━━━ Input data

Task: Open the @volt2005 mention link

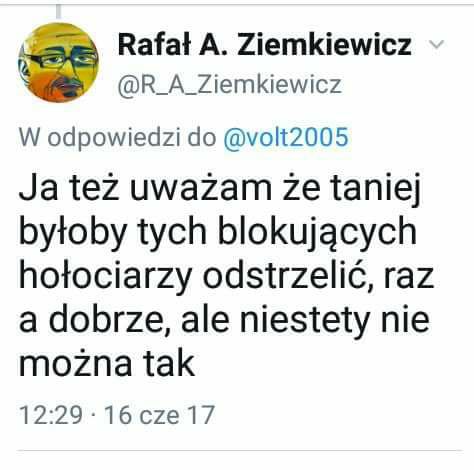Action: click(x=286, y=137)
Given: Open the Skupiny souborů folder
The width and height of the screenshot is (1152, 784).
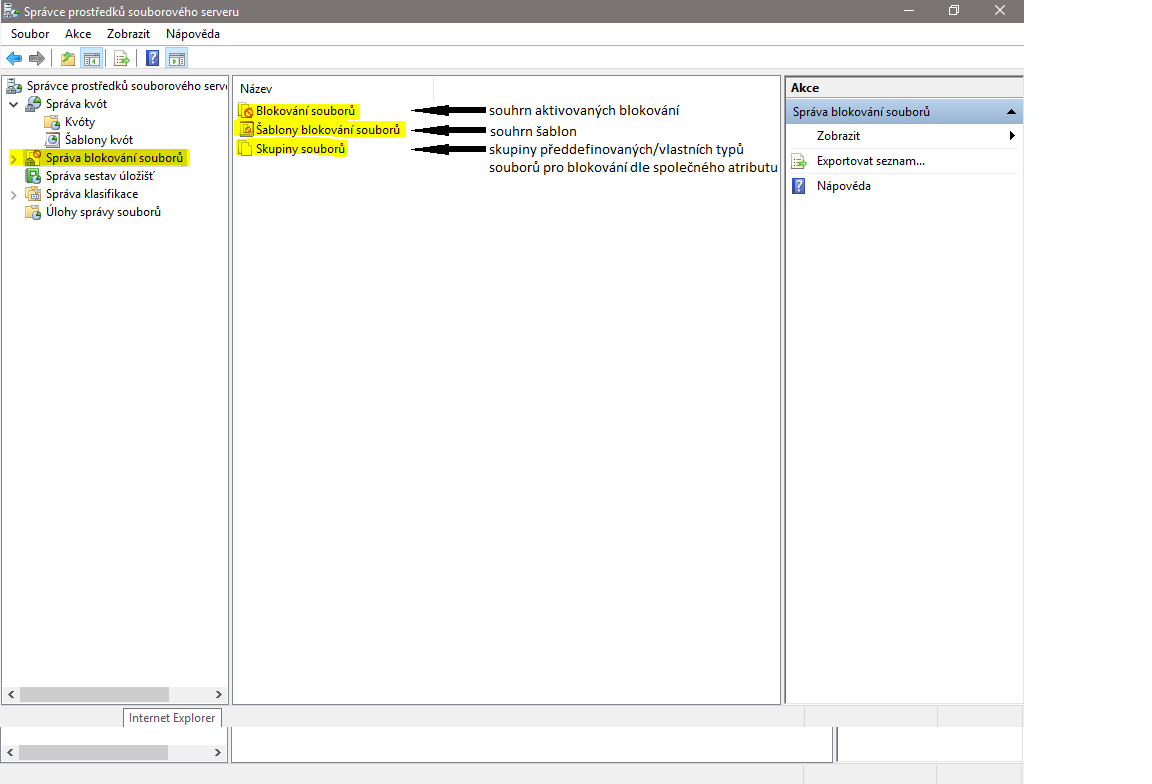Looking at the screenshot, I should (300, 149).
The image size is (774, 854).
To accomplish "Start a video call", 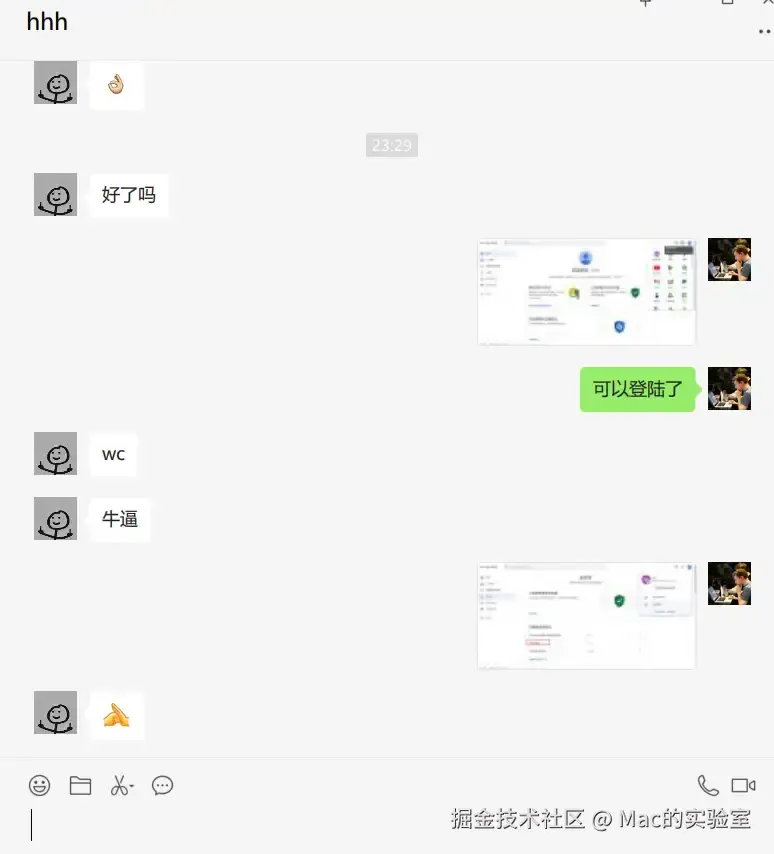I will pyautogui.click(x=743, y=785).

━━━━━━

Aim of the exercise: Each line from the first line of the listing above through the line containing "The image size is (774, 854)." is to be written out exactly, and the pictures are to be left out.

Output for this task:
Task: Open the @volt2005 mention link

Action: click(x=286, y=137)
Given: Open the Skupiny souborů folder
The width and height of the screenshot is (1152, 784).
Looking at the screenshot, I should (300, 149).
The image size is (774, 854).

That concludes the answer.